*** Document extract Section Begins ***

August 17, 2009

 

US cattle industry holding on through pork "train wreck"

 
 

The US cattle sector is being battered by a "train wreck of mass proportions" in the pork industry, and there isn't an end in sight, a cattle industry economist said Friday (August 14).

 

"It's killing us," Greg Doud, agricultural economist for the National Cattlemen's Beef Association, said Friday about the low pork prices.

 

Doud spoke to cattle producers and traders at the 23rd annual Flint Hills Beef Fest here and said pork was flooding the meat market. The extra meat was pressuring beef and cattle values, he said.

 

It's impossible to examine the beef and cattle market in a vacuum, Doud said. Many producers try, but they do so at their own financial peril since the meat markets are inter-related.

 

Lower-priced beef and cattle markets have meant that cattle producers have lost US$7 billion since December 2007, and the industry is in bad financial straits, he said.

 

A year ago, pork exports were strong. China reeled from a bout of porcine reproductive and respiratory syndrome, also known as blue ear disease, and the country was also importing product for the summer Olympics, Doud said. At the same time, fed cattle prices hit levels near US$100 per hundredweight, compared with this week's US$82.

 

Now, exports are down, the pork industry is producing more pork than can be consumed and exported under current market conditions, and the gap between hog and beef carcasses is at record levels. This results in lower fed cattle slaughter and lower prices at the feedlots.

 

Given the basis between the cash price of US$82 and the August futures contract, which settled Friday at 84.65 cents a pound, many in the cash market expected fed cattle prices this week to be around US$83 or US$84. Doud and others at the Beef Fest said market's inability to narrow the basis could mean cattle are backing up in the feedlots as packers cut kill rates.

 

Fortunately for cattle producers, there may be help on the horizon, he said. A record corn crop is in the fields with the potential to cut input costs. But if soy prices rise because of all the extra acres planted to corn, next year's planted acres could shift, and corn prices could rise as production declines.

*** Document extract Section Ends ***

(Task directions): In the article on the US cattle industry, rewrite the passage from "The US cattle" to "markets are inter-related.", with "pork" changed to "hog".

*** Data Section Begins ***

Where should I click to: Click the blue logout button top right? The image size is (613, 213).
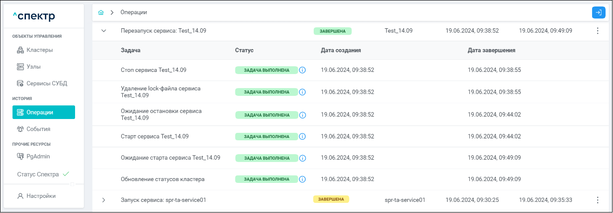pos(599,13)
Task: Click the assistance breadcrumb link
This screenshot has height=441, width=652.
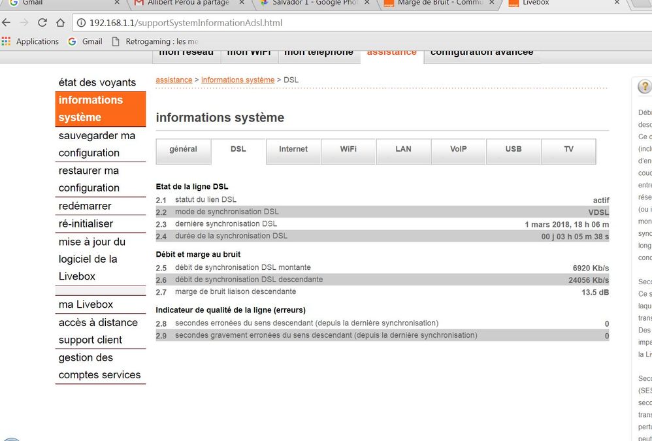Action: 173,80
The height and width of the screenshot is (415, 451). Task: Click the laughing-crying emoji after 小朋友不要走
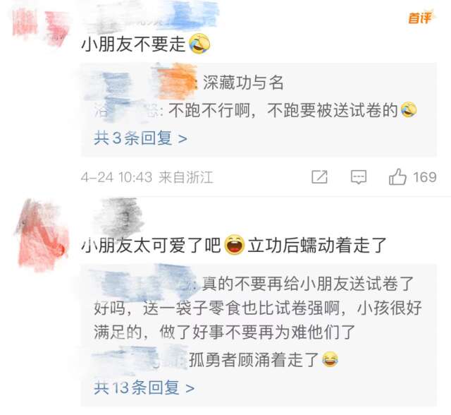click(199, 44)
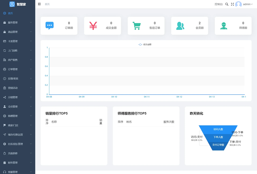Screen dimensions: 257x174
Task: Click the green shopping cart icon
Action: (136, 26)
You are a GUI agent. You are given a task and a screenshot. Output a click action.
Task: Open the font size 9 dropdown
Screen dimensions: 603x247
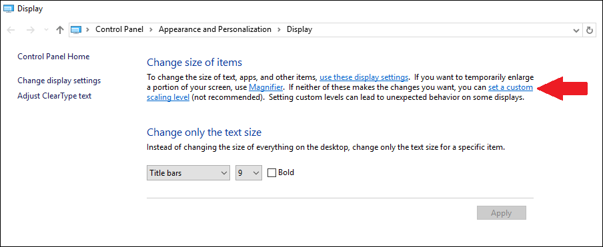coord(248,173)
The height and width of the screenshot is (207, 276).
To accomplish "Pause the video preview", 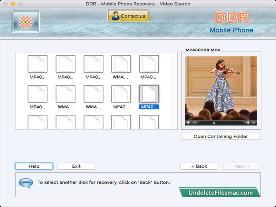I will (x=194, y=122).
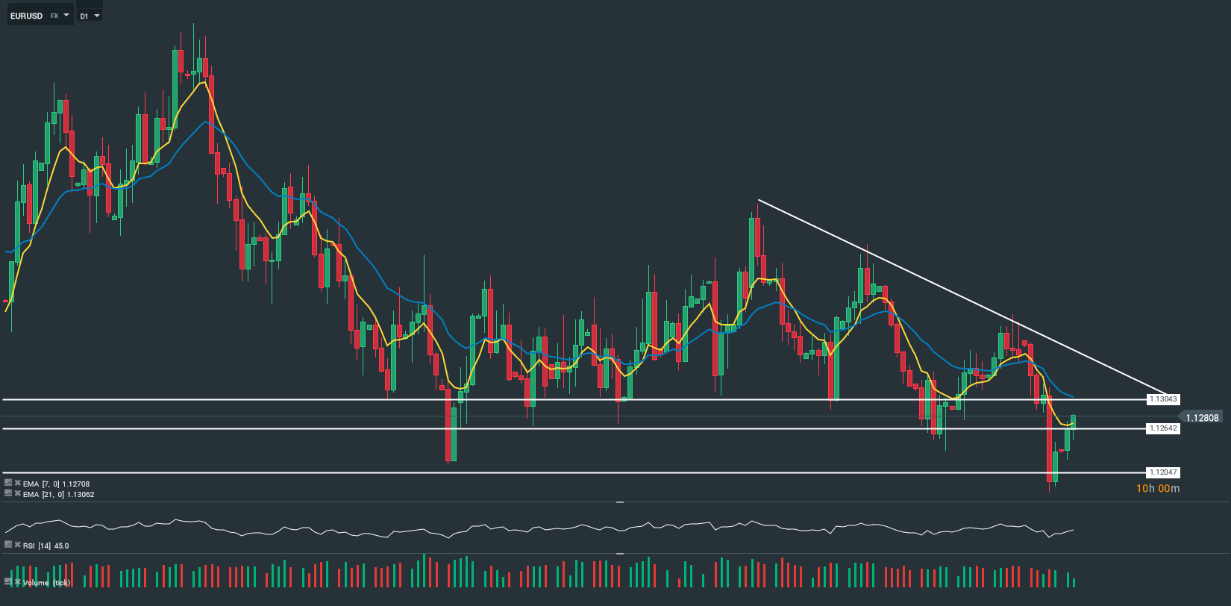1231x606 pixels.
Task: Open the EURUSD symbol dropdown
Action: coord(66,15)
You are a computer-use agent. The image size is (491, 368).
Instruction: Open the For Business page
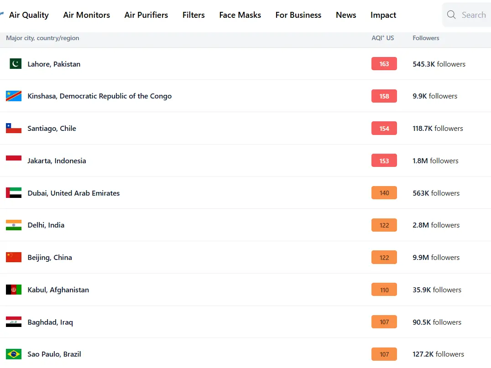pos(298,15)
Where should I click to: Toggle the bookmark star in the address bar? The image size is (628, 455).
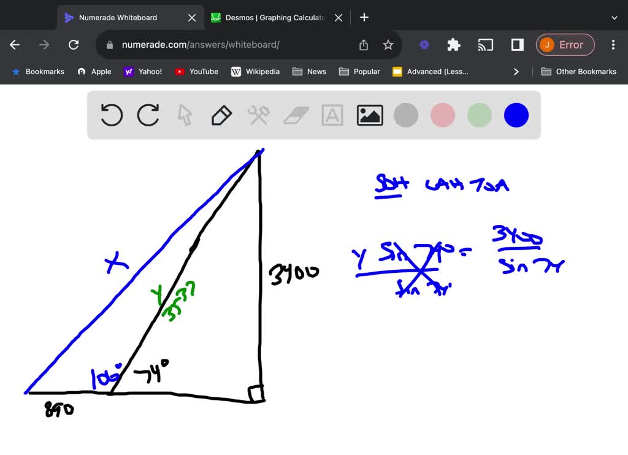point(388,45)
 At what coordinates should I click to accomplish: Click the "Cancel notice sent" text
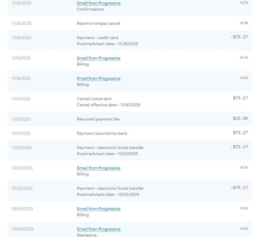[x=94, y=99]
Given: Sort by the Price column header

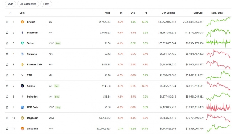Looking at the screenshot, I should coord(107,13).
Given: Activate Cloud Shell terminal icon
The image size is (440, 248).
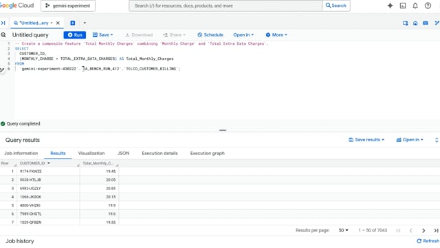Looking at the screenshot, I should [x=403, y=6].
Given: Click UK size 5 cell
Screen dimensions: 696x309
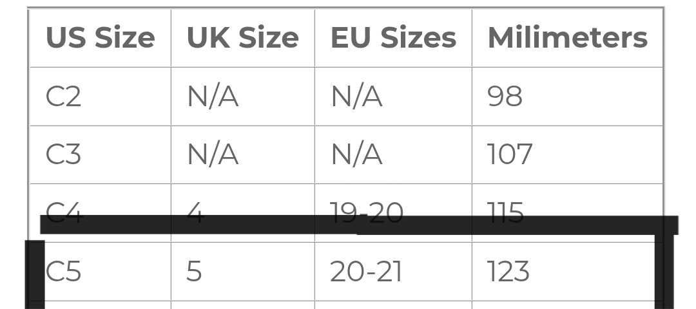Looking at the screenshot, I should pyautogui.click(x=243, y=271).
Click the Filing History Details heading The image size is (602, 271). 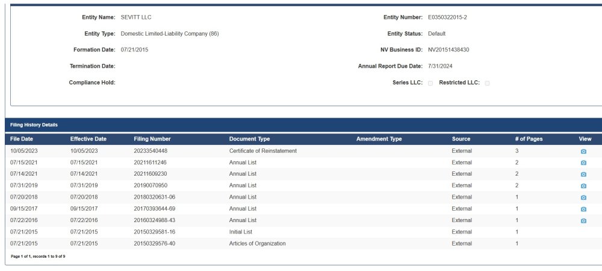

*** Data Section Ends ***

(Written reply):
The US cattle sector is being battered by a "train wreck of mass proportions" in the hog industry, and there isn't an end in sight, a cattle industry economist said Friday (August 14).

 

"It's killing us," Greg Doud, agricultural economist for the National Cattlemen's Beef Association, said Friday about the low hog prices.

 

Doud spoke to cattle producers and traders at the 23rd annual Flint Hills Beef Fest here and said hog was flooding the meat market. The extra meat was pressuring beef and cattle values, he said.

 

It's impossible to examine the beef and cattle market in a vacuum, Doud said. Many producers try, but they do so at their own financial peril since the meat markets are inter-related.